Today we’d like to introduce you to Minh Nguyen and Kimm Topping.

Minh and Kimm, please share your story with us. How did you get to where you are today?
We’re both youth workers who have worked for non-profits throughout our careers. We also identify as part of the LGBTQ+ community. We wanted to share both of these passions with local organizations and businesses to help people be more inclusive of LGBTQ+ folks.

Kimm had been facilitating LGBTQ+ trainings across Greater Boston and Minh facilitated a session with middle school girls in Cambridge on sexual orientation, gender, and the LGBTQ+ community. It was after we shared our experiences with co-workers that questions started coming out – our friends and co-workers wanted to learn more about the LGBTQ+ community but hadn’t had spaces or trusted people to ask questions to.

We wondered how we could start impacting organizations on a deeper level. So, we piloted a 3-hour training for youth workers and direct service providers in the fall of 2016. Since then, we’ve trained over 500 people. Minh came up with the name “kyriQ” to combine the ideas of intersectionality (kyriarchy) and asking questions (Q). Kyriarchy is a term coined by Elisabeth Schussler Fiorenza, and the concept of “intersectionality” originated from Kimberlé Crenshaw.

Kyriarchy is the complex system of identities (race, class, gender, sexual orientation, citizenship status, mental and physical ability, etc.) that have and hold privilege and power in our society. We cannot address one form of oppression without addressing all others. We hope to disrupt the systems of power and privilege through questions, critical thinking, and collaboration with all folks by creating a non-judgmental training space, where questions are addressed and participants leave with concrete skills and a new perspective.

Great, so let’s dig a little deeper into the story – has it been an easy path overall and if not, what were the challenges you’ve had to overcome?
Kimm: I was one of the only people in my town who was out about my sexuality growing up. There were a lot of barriers and hurdles because of people’s responses to my sexuality.

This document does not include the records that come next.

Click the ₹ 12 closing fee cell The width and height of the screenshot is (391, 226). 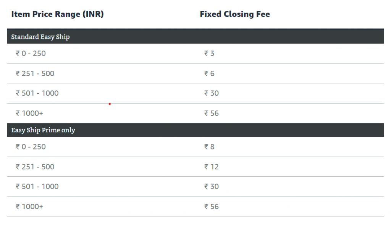(x=212, y=167)
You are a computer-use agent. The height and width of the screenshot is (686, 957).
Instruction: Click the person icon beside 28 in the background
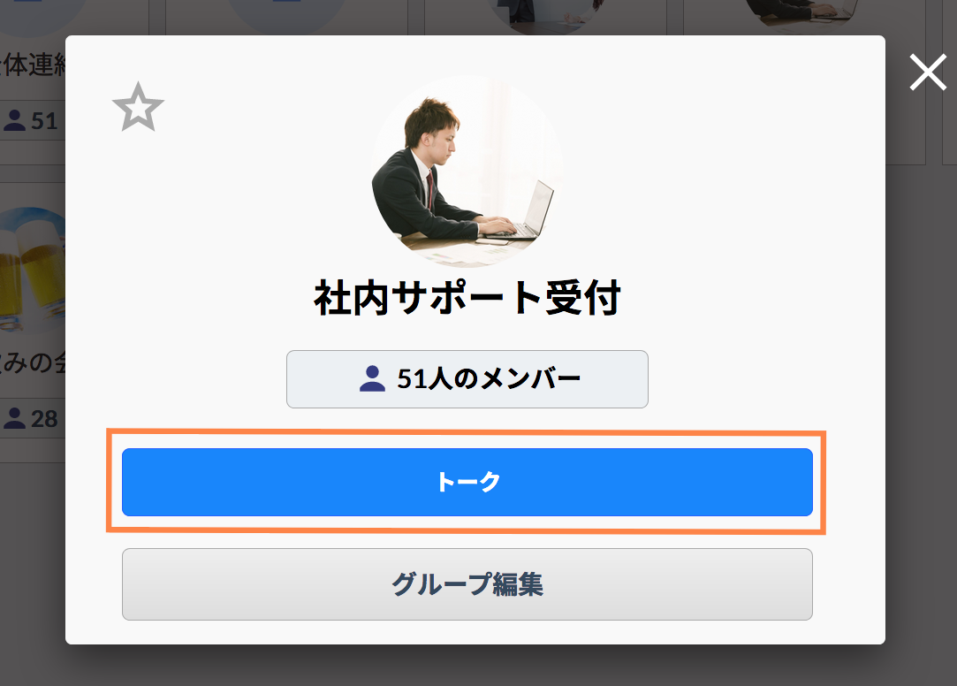coord(15,419)
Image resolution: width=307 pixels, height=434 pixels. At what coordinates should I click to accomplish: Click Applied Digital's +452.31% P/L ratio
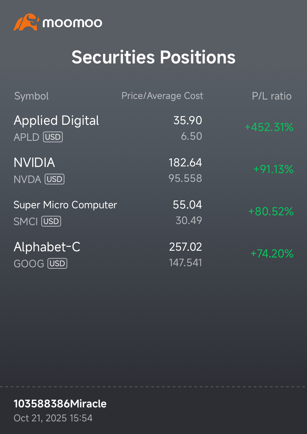click(x=269, y=127)
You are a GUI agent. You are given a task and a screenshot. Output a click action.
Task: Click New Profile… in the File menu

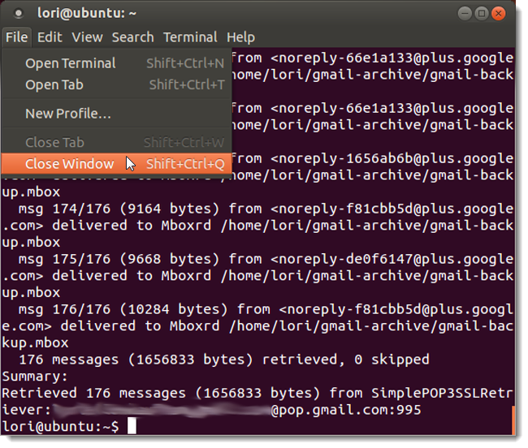pyautogui.click(x=68, y=114)
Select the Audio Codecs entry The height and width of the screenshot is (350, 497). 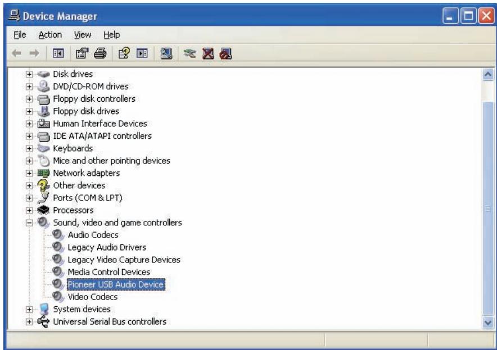pos(93,235)
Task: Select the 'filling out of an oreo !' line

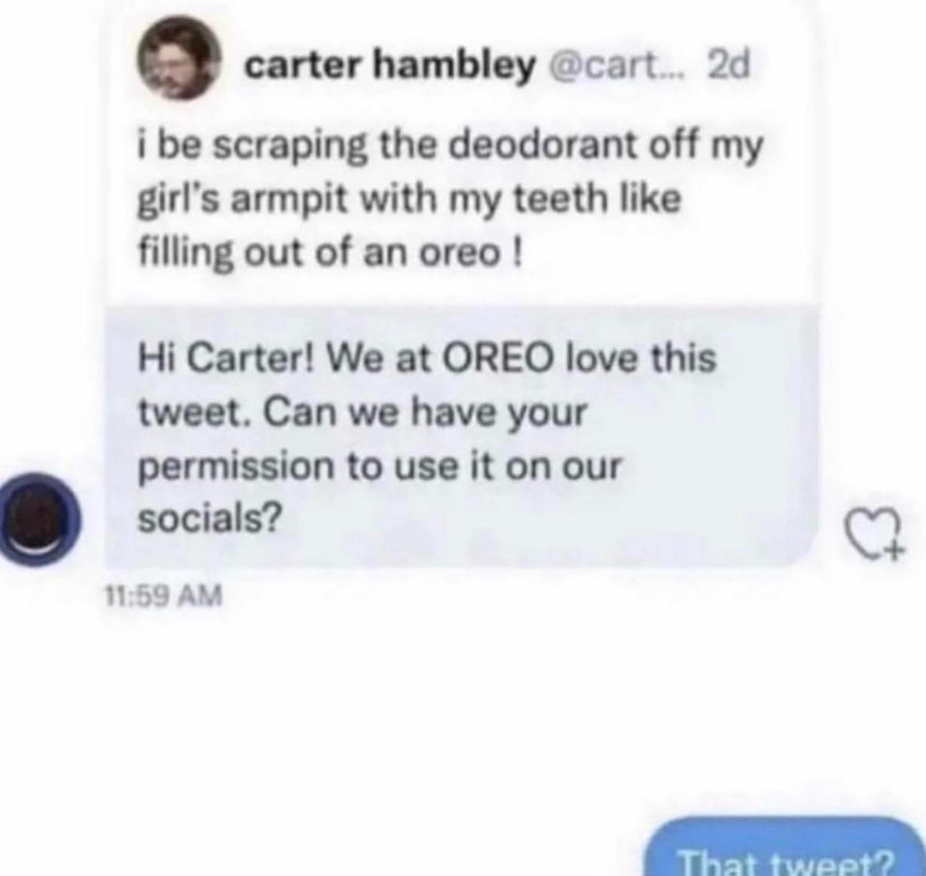Action: pyautogui.click(x=329, y=253)
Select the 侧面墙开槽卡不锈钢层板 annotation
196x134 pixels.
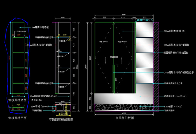click(178, 53)
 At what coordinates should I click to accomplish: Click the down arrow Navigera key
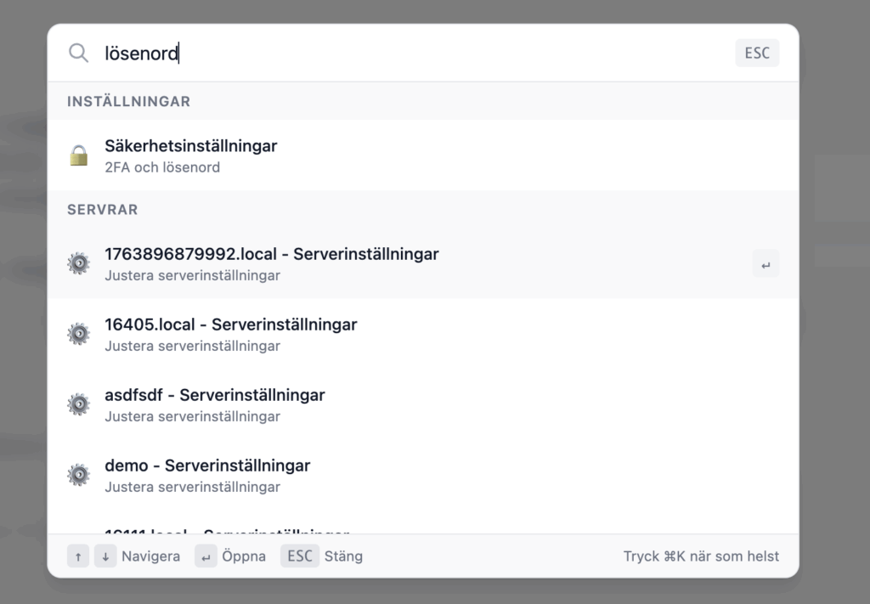tap(105, 556)
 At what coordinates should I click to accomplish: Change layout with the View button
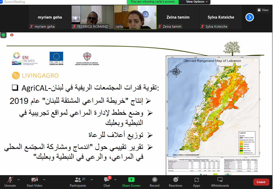[x=263, y=10]
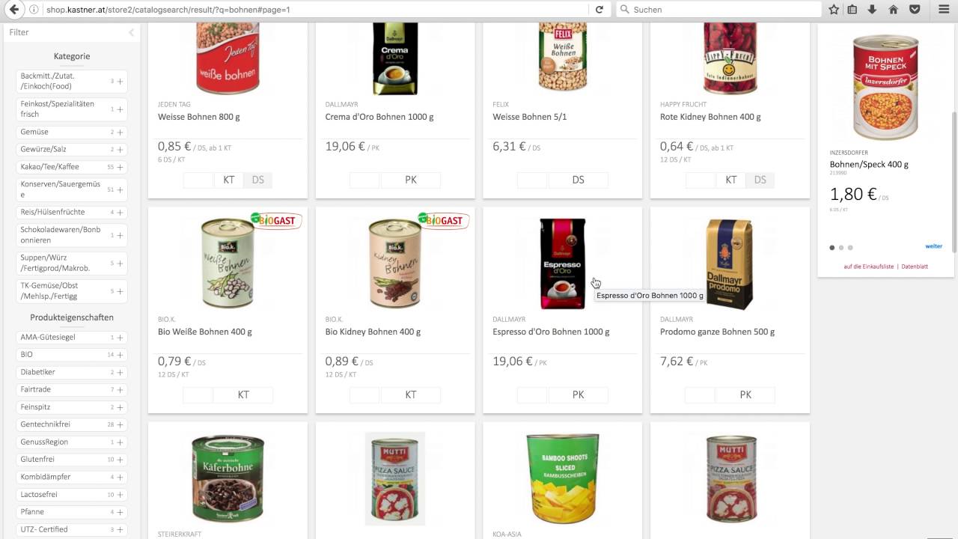This screenshot has height=539, width=958.
Task: Select the second carousel dot indicator
Action: 841,248
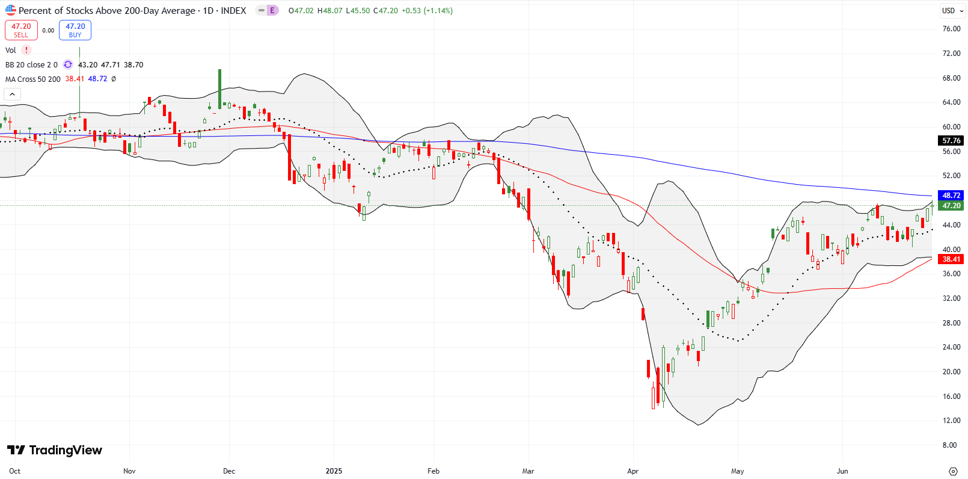
Task: Click the red 38.41 price label
Action: (951, 259)
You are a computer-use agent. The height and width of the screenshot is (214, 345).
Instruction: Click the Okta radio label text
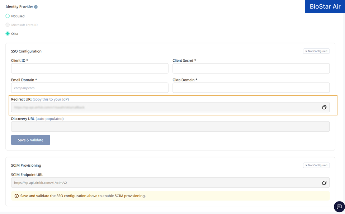pos(15,34)
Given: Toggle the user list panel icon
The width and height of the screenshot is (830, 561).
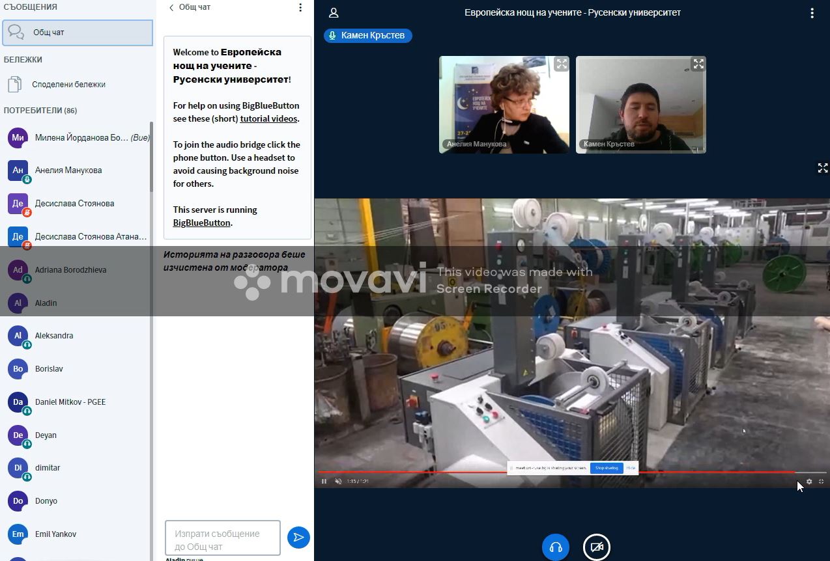Looking at the screenshot, I should [x=334, y=13].
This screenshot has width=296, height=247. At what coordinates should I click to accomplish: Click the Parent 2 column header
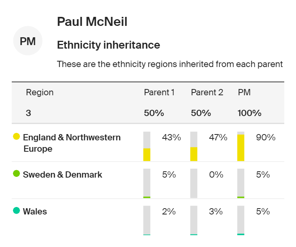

Then I faced another set of challenges as a first-generation college student.

kyriQ, on the other hand, seemed to happen naturally. Minh and I are so passionate about what we do and we’re fortunate to have networks of incredible people across Boston interested in this work. I think our next obstacle will be expanding our work beyond Greater Boston. We’re hoping to see that happen in the next year. We also need to build out our social media!

Minh: My journey to this point has been smoother than most, but as a young person I didn’t have conversations about gender or sexuality so I didn’t know who I really was until I got to college. I think that’s why I’m so drawn to youth work because I’m trying to be who I wish I had growing up. Even after college, I entered the “real world” and had a period of serious self-doubt about who I was and how I could contribute to the world.

It’s taken a long time, but I’d like to think I’ve finally found my voice, found my passion for education, and really enjoy having conversations about the multiplicity of identities. I would echo what Kimm said about hoping to get more opportunities to expand our work because I think it’s really important and the time is right to be having more of these conversations at home, at school, at work, in public, and anywhere else that is hoping to become more inclusive and aware of LGBTQ+ issues.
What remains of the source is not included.